Loading data asynchronously without a full page reload is a fundamental technique in modern web development, and WordPress themes increasingly rely on it for features like live search suggestions, infinite scroll, dynamic filter results, and real-time content updates. Historically, WordPress developers reached for jQuery’s $.ajax() method to make these requests, and while jQuery is still bundled with WordPress core, the vanilla JavaScript Fetch API has been available natively in all modern browsers since 2015 and offers a cleaner, more readable syntax without any library dependency. The Fetch API uses Promises, which means asynchronous code reads linearly from top to bottom using .then() chains or the more modern async/await syntax, rather than the nested callback structure that made older AJAX code notoriously difficult to read and debug. WordPress integrates with front-end JavaScript requests through admin-ajax.php, the built-in AJAX handler, or through the REST API introduced in WordPress 4.7. The REST API is the preferred approach for new development: it returns clean JSON responses, handles authentication through standard HTTP methods, requires no custom PHP endpoint registration for built-in data types, and separates front-end and back-end concerns cleanly. For custom data that does not fit the standard REST API routes, the wp_ajax_* and wp_ajax_nopriv_* action hooks still work perfectly and require registering a PHP handler function that echoes a JSON response and exits. The correct way to pass the ajaxurl or a nonce to your JavaScript in WordPress is through wp_localize_script(), which attaches a PHP-generated JavaScript object to an enqueued script without inline script tags scattered through templates. Nonces are essential for AJAX handlers that modify data — they verify that requests originated from your own front end rather than from cross-site request forgery attacks. The example below demonstrates a fetch call to a custom WordPress AJAX handler that returns a JSON list of recent posts, following the same enqueue pattern covered in our post on correctly enqueueing scripts in WordPress. It also applies the debounce technique from debouncing user input to prevent flooding the AJAX endpoint.

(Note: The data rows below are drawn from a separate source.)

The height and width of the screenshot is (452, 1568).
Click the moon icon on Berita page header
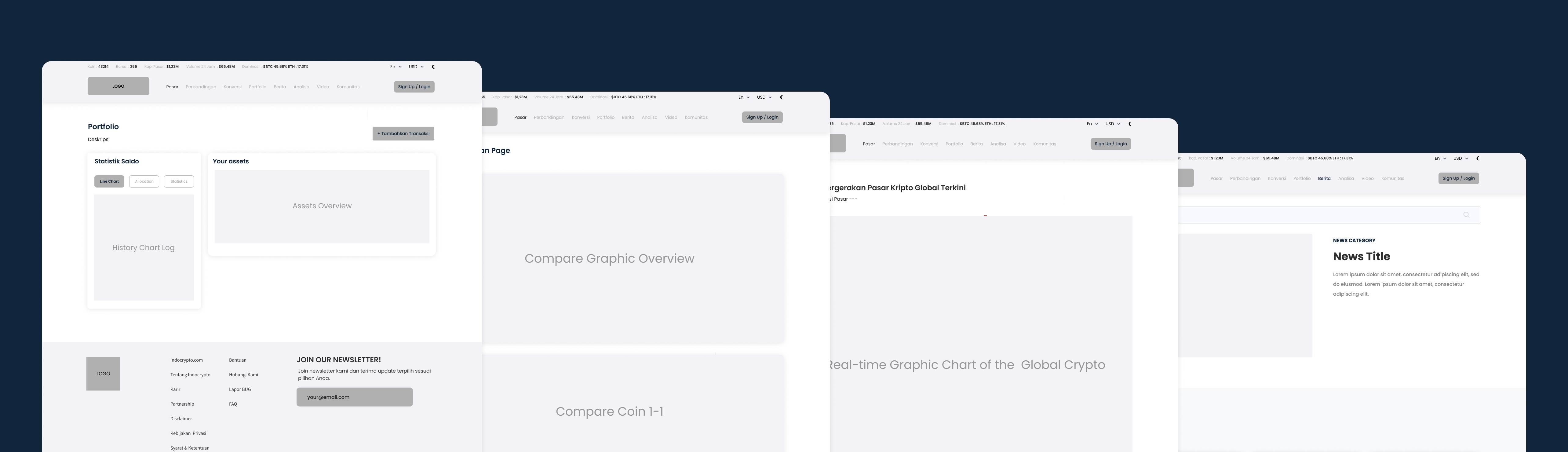(1477, 158)
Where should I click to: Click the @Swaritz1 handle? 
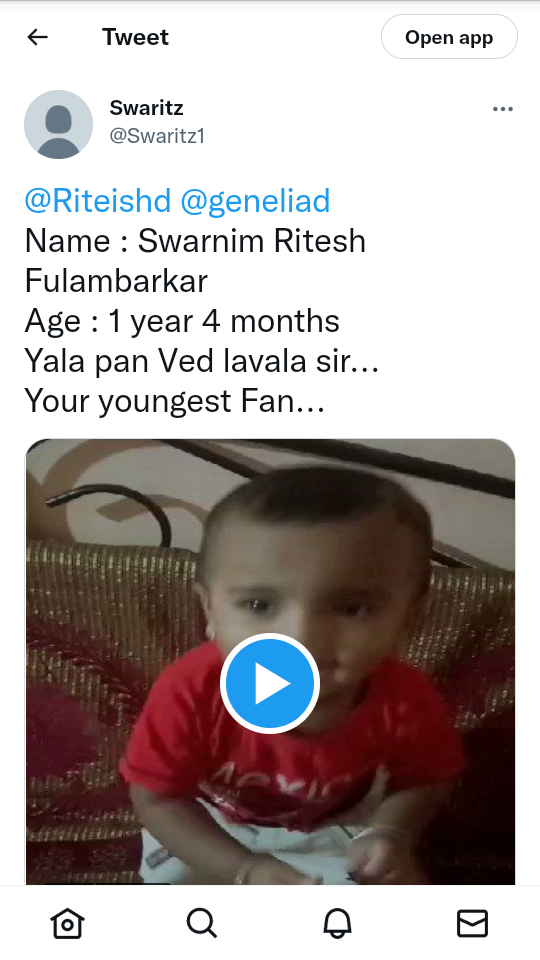[157, 136]
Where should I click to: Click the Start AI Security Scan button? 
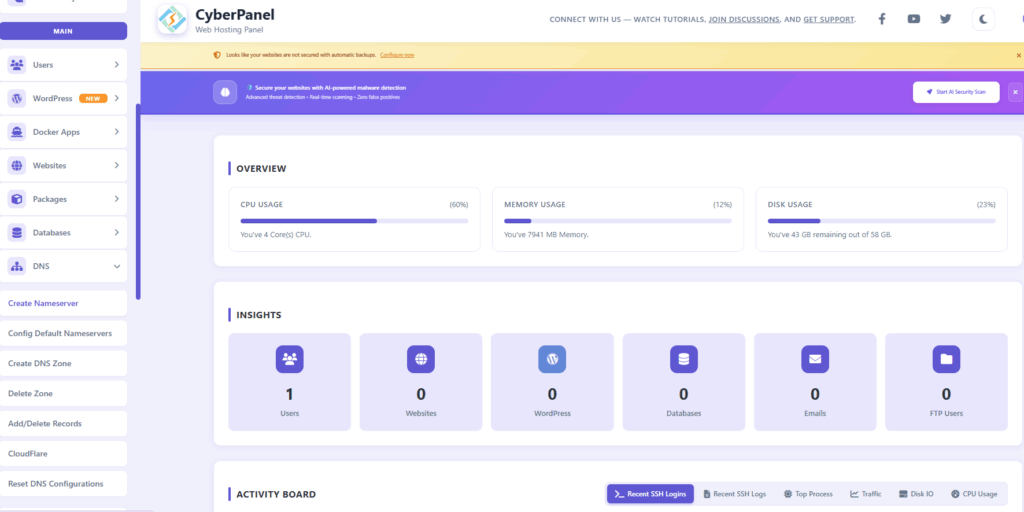[x=955, y=92]
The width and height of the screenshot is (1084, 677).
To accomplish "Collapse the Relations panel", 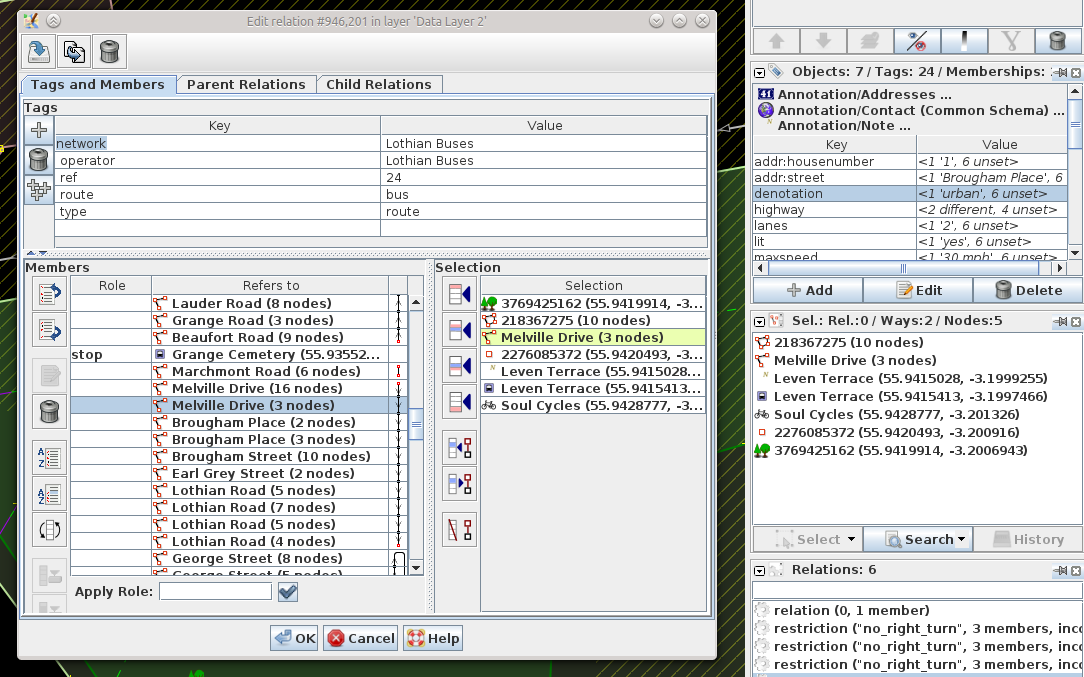I will coord(760,570).
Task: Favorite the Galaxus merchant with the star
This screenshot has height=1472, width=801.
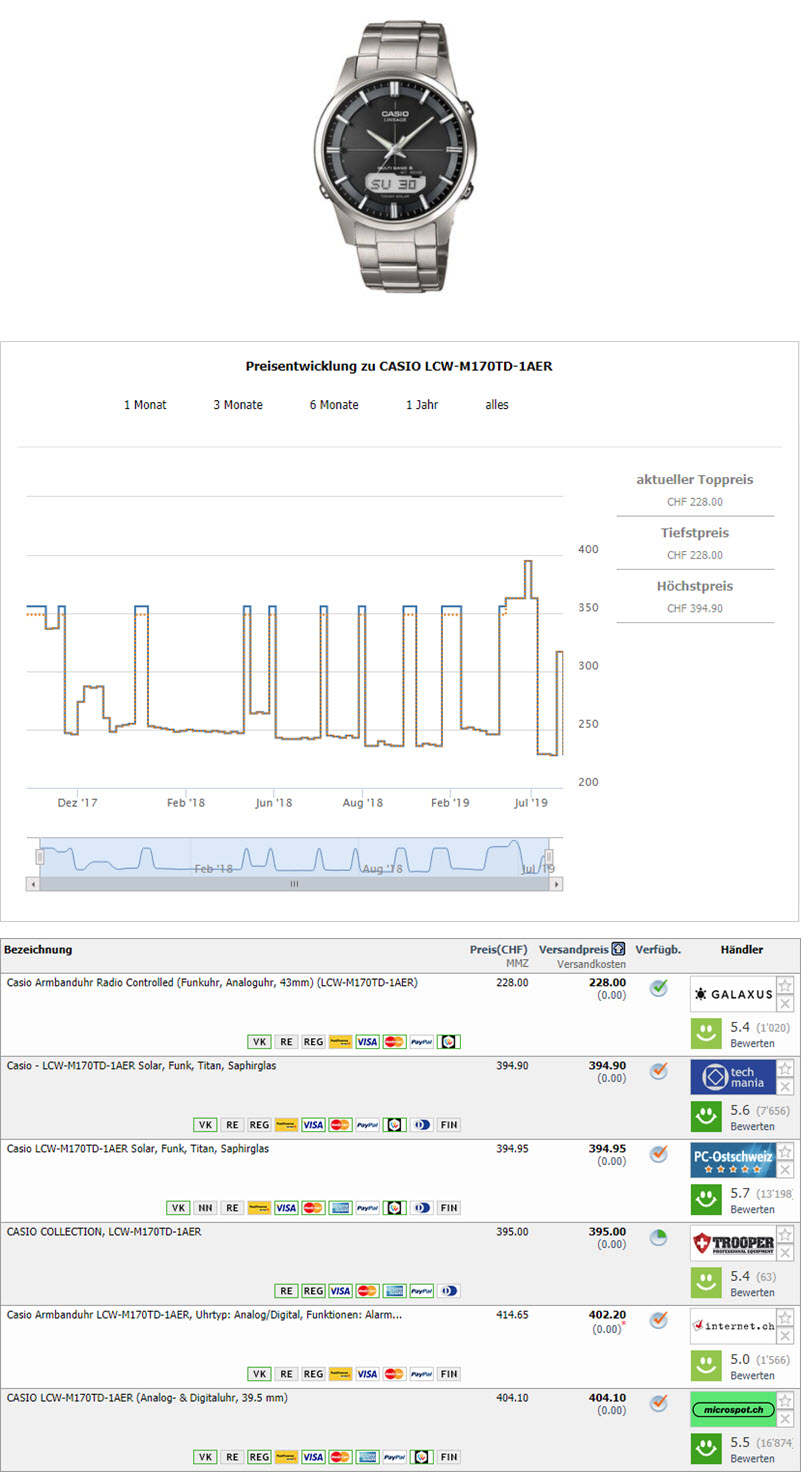Action: click(x=785, y=986)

Problem: You need to load or submit data from a WordPress theme without a full page reload, without depending on jQuery.
Solution: Register a PHP AJAX handler and call it with the Fetch API. Add to functions.php:
<?php
// Register AJAX handler (fires for both logged-in and logged-out users)
add_action( 'wp_ajax_ha_get_recent_posts', 'ha_get_recent_posts_handler' );
add_action( 'wp_ajax_nopriv_ha_get_recent_posts', 'ha_get_recent_posts_handler' );
function ha_get_recent_posts_handler() {
check_ajax_referer( 'ha_fetch_nonce', 'nonce' );
$posts = get_posts( array(
'numberposts' => 5,
'post_status' => 'publish',
) );
$data = array_map( function( $post ) {
return array(
'id' => $post->ID,
'title' => get_the_title( $post->ID ),
'url' => get_permalink( $post->ID ),
);
}, $posts );
wp_send_json_success( $data );
}
// Pass ajaxurl and nonce to the script
add_action( 'wp_enqueue_scripts', 'ha_enqueue_fetch_script' );
function ha_enqueue_fetch_script() {
wp_enqueue_script( 'ha-fetch', get_template_directory_uri() . '/js/fetch.js', array(), '1.0.0', true );
wp_localize_script( 'ha-fetch', 'haAjax', array(
'url' => admin_url( 'admin-ajax.php' ),
'nonce' => wp_create_nonce( 'ha_fetch_nonce' ),
) );
}Then in your js/fetch.js file:
async function loadRecentPosts() {
const formData = new FormData();
formData.append( 'action', 'ha_get_recent_posts' );
formData.append( 'nonce', haAjax.nonce );
try {
const response = await fetch( haAjax.url, {
method: 'POST',
body: formData,
} );
const json = await response.json();
if ( json.success ) {
json.data.forEach( function( post ) {
console.log( post.title, post.url );
} );
}
} catch ( error ) {
console.error( 'Fetch error:', error );
}
}
document.addEventListener( 'DOMContentLoaded', loadRecentPosts );NOTE: wp_send_json_success() wraps your data in a {"success":true,"data":{...}} envelope and sets the correct Content-Type: application/json header automatically, then calls wp_die() to terminate the request cleanly. Always call check_ajax_referer() at the top of handlers that return sensitive data or modify the database — omitting it leaves your endpoint open to cross-site request forgery. For read-only public data, the WordPress REST API at /wp-json/wp/v2/posts is even simpler — no PHP handler required.